I don’t usually quote Rodney Adler. He’s not really my type of role model.

But he said something during the HIH Royal Commission which has stuck with me. I can’t remember the exact context but he was being cross-examined and asked about why he covered up certain financial issues or didn’t report others. His response was: he had to keep the lie alive.
That would have been about 10 years ago now and suddenly “keep the lie alive” is running through my head, particularly now I have a small child and it’s Christmas.
Should I ‘keep the lie alive’ and introduce Santa? Or should I raise a realist?
A lot of people will say I’m over thinking this infinitesimal issue. When there are kids starving in Africa (and in the less advantaged suburbs of my own city in Australia), why am I labouring such a small joy? Why not just give the kid this fantasy?
Probably because I didn’t really have Santa when I was a child. My brother killed Santa very early and I had to pretend for the sake of my next door neighbour who still believed in Santa.
I’ll call her Melinda to preserve her dignity. Melinda was a year older than I was. I thought she was a bit silly about having to go to the local haberdasherer when Santa was getting his pre-Christmas briefing from the children. But she had to sit on his lap and rattle off a list of things she really wanted, while her mother listened and tried to memorise it.
At some point, Melinda’s mother must have worked out that if she could get her to write the list, she had a better chance of buying the right thing. Melinda struggled with writing these letters and as she laboured over it at the kitchen table her mother would peer over her shoulder and remind her to put the exact colour or name of the toy she wanted.
Then the letter had to be posted – into her own letterbox, of course – and for the next two or three weeks, Melinda would behave herself for fear of not getting the Barbie hairdressing thing she’d asked for.
I remembered this yesterday as I bought more dried fruit and glacé cherries and sang “Santa Claus is Coming to Town” which was being piped through the supermarket.
“He sees you when you’re sleeping
He knows when you’re awake
He knows if you’ve been bad or good
He’s omnipotent! For goodness sake!”
Yeah, alright. But there’s no harm in teaching your child big words like deciduous.
Melinda would also leave out a longneck and nuts for Santa. With the wisdom of age, I realise now the welcoming refreshment is a sign of what the parents like.
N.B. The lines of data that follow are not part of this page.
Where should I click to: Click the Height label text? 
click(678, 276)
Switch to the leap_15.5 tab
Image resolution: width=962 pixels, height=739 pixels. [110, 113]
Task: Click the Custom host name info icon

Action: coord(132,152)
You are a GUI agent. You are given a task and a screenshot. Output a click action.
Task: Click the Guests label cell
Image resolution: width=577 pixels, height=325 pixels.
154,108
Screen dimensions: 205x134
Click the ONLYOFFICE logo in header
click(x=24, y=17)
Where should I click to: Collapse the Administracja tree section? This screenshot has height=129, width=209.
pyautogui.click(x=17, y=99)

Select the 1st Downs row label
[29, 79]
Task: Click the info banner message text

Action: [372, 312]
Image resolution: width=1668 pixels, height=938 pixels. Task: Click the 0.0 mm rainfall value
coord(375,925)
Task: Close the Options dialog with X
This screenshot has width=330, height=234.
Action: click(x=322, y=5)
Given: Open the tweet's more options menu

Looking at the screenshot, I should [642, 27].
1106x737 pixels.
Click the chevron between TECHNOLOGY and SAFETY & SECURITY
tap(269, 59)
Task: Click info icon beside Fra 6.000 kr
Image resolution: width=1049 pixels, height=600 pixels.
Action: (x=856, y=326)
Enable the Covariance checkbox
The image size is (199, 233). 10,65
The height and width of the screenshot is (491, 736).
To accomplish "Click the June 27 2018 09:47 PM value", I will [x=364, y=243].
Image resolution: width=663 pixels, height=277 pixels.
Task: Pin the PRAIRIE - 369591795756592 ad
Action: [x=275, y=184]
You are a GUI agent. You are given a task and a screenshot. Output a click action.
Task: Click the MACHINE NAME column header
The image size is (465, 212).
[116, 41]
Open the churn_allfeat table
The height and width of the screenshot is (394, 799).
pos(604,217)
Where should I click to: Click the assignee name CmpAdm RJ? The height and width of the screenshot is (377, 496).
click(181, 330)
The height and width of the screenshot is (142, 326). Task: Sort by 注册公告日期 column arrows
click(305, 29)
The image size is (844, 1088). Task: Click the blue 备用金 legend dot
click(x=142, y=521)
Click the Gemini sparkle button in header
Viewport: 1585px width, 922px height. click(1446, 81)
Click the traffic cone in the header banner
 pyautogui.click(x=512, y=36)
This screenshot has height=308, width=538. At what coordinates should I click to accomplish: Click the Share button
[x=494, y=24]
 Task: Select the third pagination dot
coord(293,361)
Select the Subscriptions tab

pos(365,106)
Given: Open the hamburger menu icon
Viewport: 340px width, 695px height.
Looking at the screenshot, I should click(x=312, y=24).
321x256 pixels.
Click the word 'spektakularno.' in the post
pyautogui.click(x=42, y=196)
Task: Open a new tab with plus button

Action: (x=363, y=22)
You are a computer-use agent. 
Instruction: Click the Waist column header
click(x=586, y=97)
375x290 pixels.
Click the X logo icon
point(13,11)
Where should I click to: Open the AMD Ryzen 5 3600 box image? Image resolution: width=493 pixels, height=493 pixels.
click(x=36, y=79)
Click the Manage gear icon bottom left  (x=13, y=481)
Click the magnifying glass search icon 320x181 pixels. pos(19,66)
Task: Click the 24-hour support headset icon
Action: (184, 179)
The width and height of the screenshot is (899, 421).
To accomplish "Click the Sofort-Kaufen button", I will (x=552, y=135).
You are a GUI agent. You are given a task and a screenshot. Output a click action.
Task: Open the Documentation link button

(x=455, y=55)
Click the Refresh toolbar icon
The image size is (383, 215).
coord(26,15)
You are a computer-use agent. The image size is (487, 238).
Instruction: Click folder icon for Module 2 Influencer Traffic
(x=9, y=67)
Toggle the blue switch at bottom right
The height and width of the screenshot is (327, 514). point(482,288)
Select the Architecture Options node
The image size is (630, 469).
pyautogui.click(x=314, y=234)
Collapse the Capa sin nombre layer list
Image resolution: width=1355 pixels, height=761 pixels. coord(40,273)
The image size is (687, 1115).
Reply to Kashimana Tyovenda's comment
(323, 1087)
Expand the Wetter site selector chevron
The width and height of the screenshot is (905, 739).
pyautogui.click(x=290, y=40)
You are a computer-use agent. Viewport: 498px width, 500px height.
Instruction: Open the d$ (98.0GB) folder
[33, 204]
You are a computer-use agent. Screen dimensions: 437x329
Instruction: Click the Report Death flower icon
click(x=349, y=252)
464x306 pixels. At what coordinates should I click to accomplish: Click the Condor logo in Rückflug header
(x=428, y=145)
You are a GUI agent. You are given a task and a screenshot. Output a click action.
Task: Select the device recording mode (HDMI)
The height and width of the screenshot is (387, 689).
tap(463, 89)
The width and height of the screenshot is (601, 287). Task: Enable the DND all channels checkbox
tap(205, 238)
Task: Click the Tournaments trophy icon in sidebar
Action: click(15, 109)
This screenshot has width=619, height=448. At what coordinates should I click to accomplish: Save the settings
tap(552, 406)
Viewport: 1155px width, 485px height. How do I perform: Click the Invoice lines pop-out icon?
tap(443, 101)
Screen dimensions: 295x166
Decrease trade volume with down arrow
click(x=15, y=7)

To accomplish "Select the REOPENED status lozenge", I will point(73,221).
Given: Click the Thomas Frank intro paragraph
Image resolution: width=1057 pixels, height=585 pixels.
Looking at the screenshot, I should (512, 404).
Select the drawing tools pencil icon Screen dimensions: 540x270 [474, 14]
Melinda’s dad wanted a XXXX and a few beer nuts on Christmas Eve.
Will I get my daughter to put out a bottle of Wirra Wirra and a block of Dairy Milk? Do fathers really want a biscuit and warm milk?
While I never really had Santa, thanks to my brother, his children did have Santa.
When my nephew was six or seven I made some remark that Santa didn’t exist. I was working on the theory that the schoolyard takes care of a lot of these myths and by now it would be safe to talk freely about the existence of the man in the red suit.
The look of blind panic on my nephew’s face – it was two days before Christmas – made me feel like a total heel. The look from my brother was pure “I will kill you”.
I was asked to recant and never to raise the issue of rabbits or tooth fairies either.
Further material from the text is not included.